● TASK ITEM:
Write out exactly the lines from the one with "Task: Switch to the Colors tab" through the last line of the data below, but not the pictures.

[Screenshot grounding data]
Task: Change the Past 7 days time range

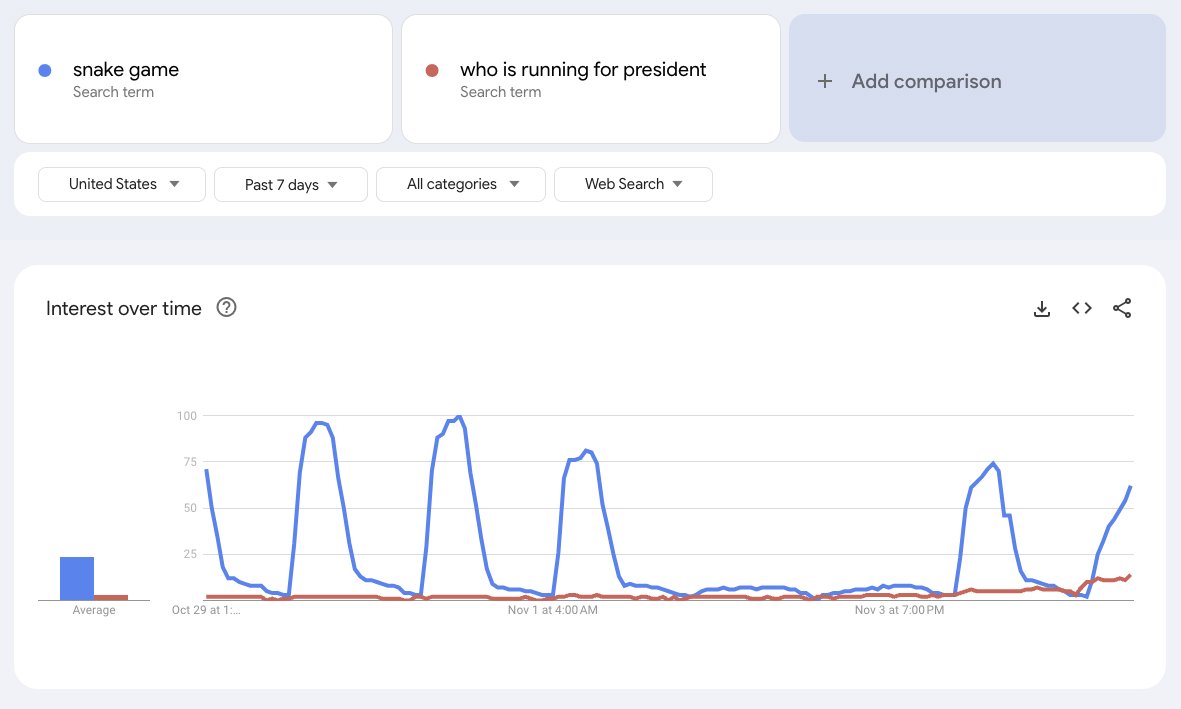Action: point(291,185)
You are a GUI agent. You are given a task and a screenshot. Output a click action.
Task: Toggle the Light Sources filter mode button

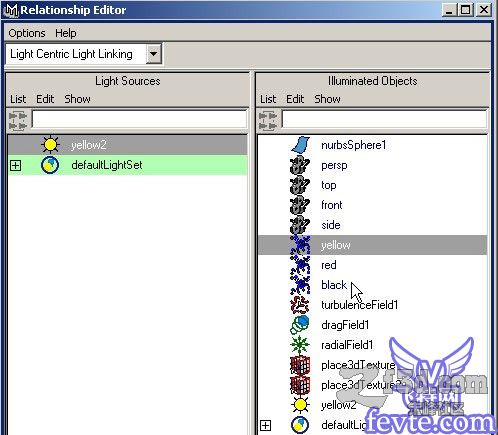click(x=18, y=121)
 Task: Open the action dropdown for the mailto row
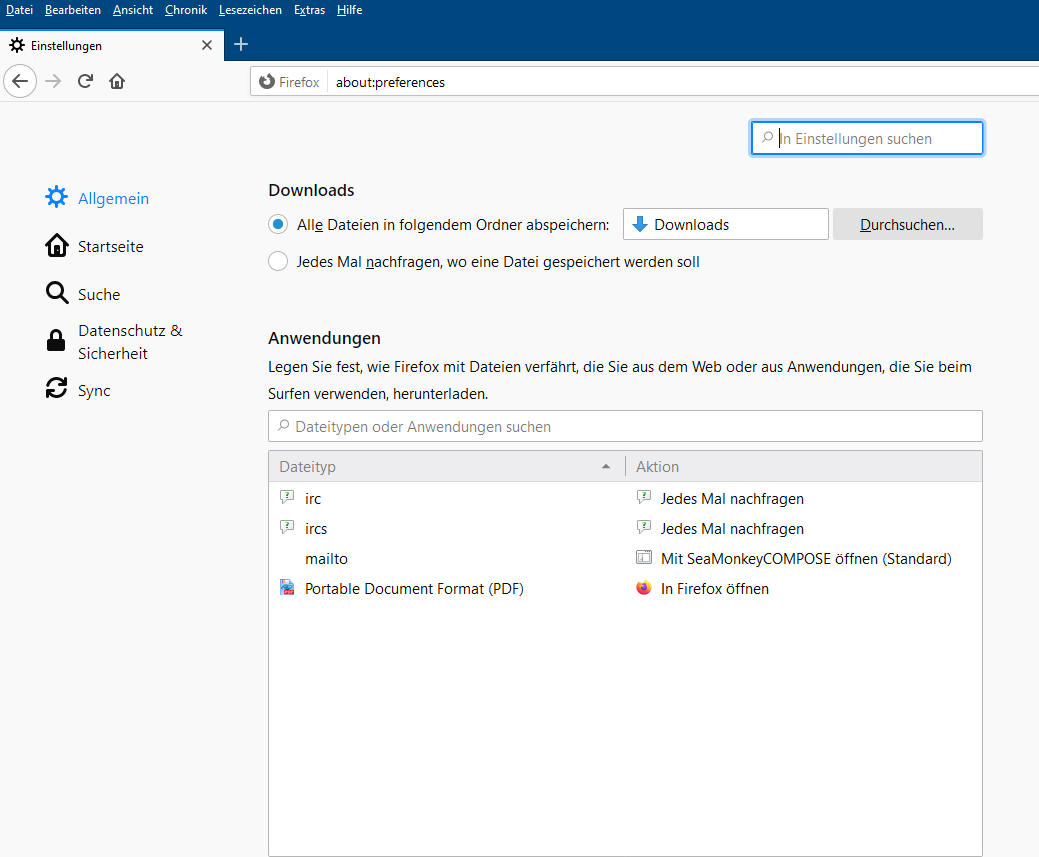coord(804,558)
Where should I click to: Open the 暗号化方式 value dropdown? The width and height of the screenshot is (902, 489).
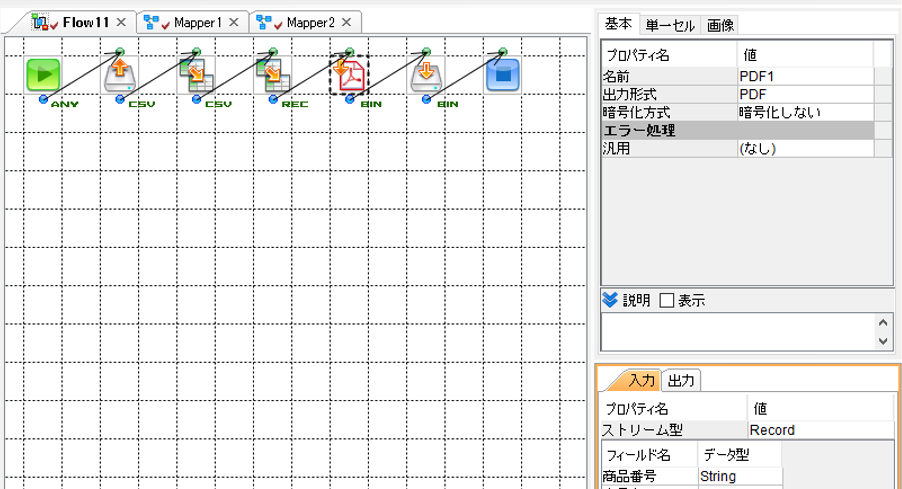[805, 112]

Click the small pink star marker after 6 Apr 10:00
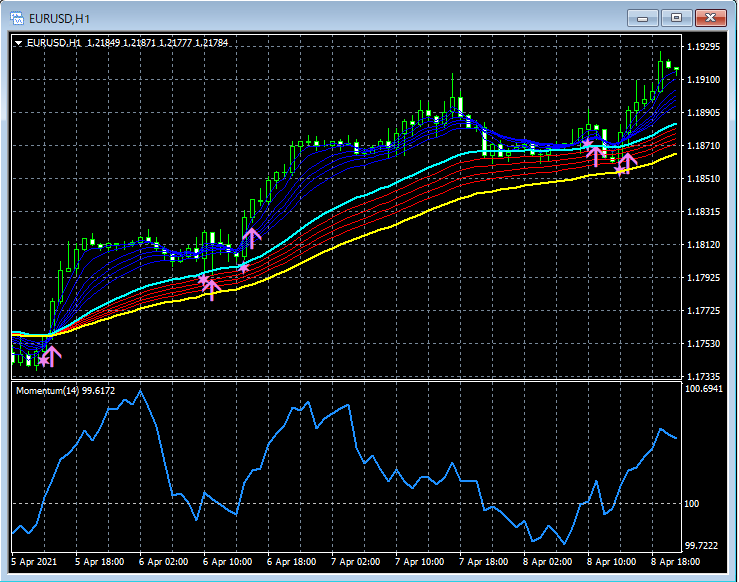(244, 267)
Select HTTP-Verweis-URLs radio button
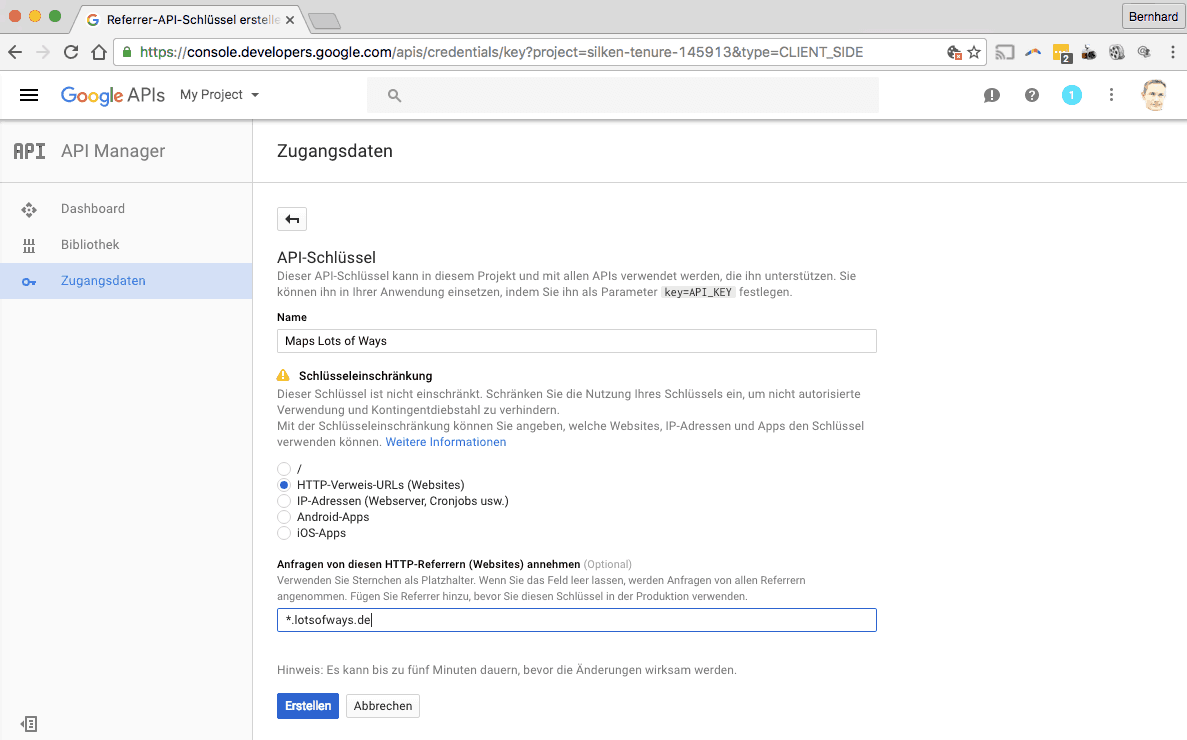The width and height of the screenshot is (1187, 740). coord(283,485)
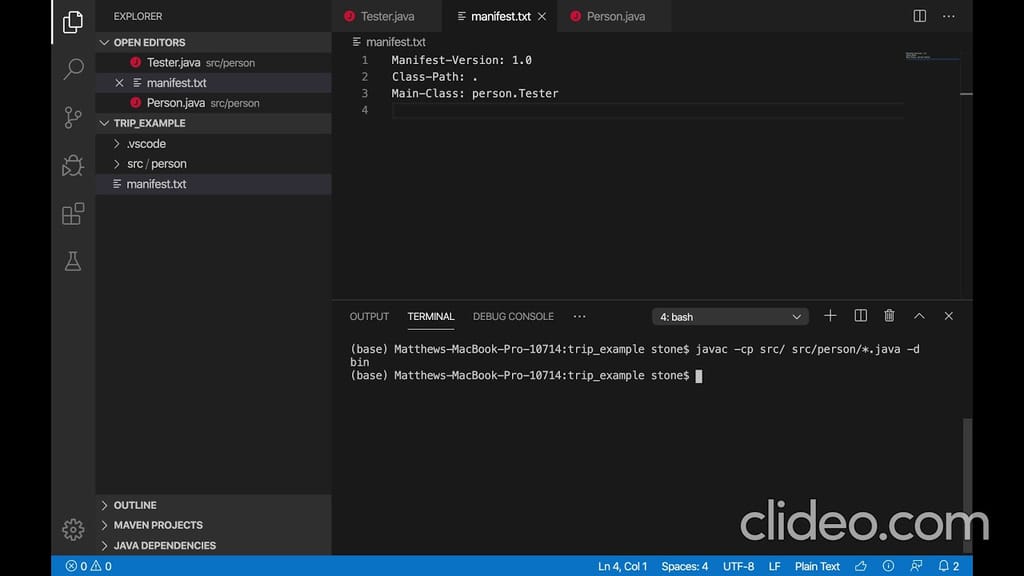Switch to the Tester.java editor tab
The width and height of the screenshot is (1024, 576).
[386, 17]

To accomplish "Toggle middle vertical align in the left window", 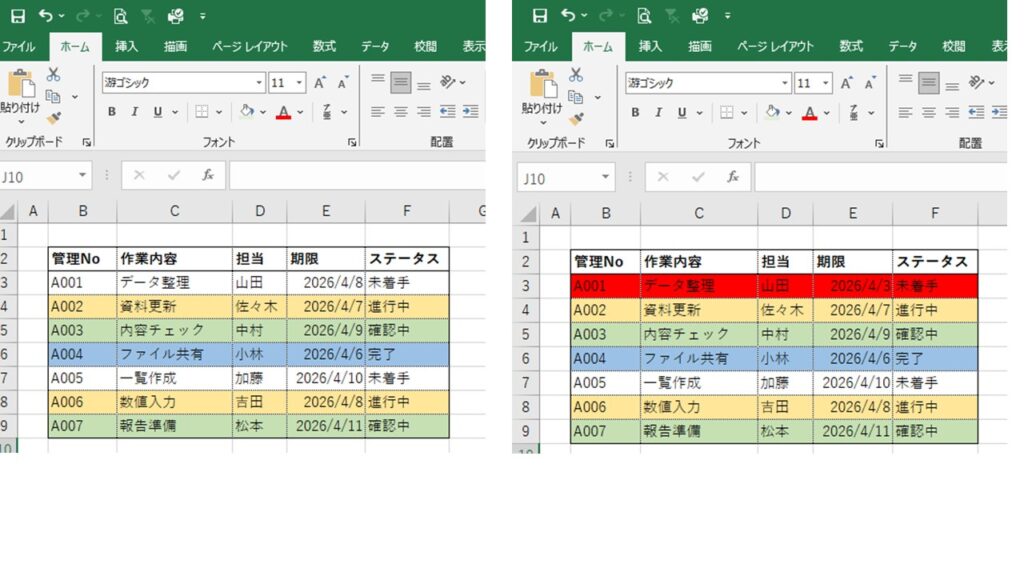I will point(401,83).
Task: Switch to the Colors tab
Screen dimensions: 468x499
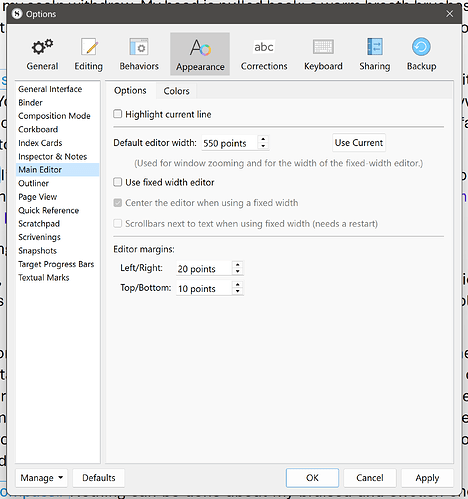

● RESPONSE AREA:
Task: Switch to the Colors tab
Screen dimensions: 468x499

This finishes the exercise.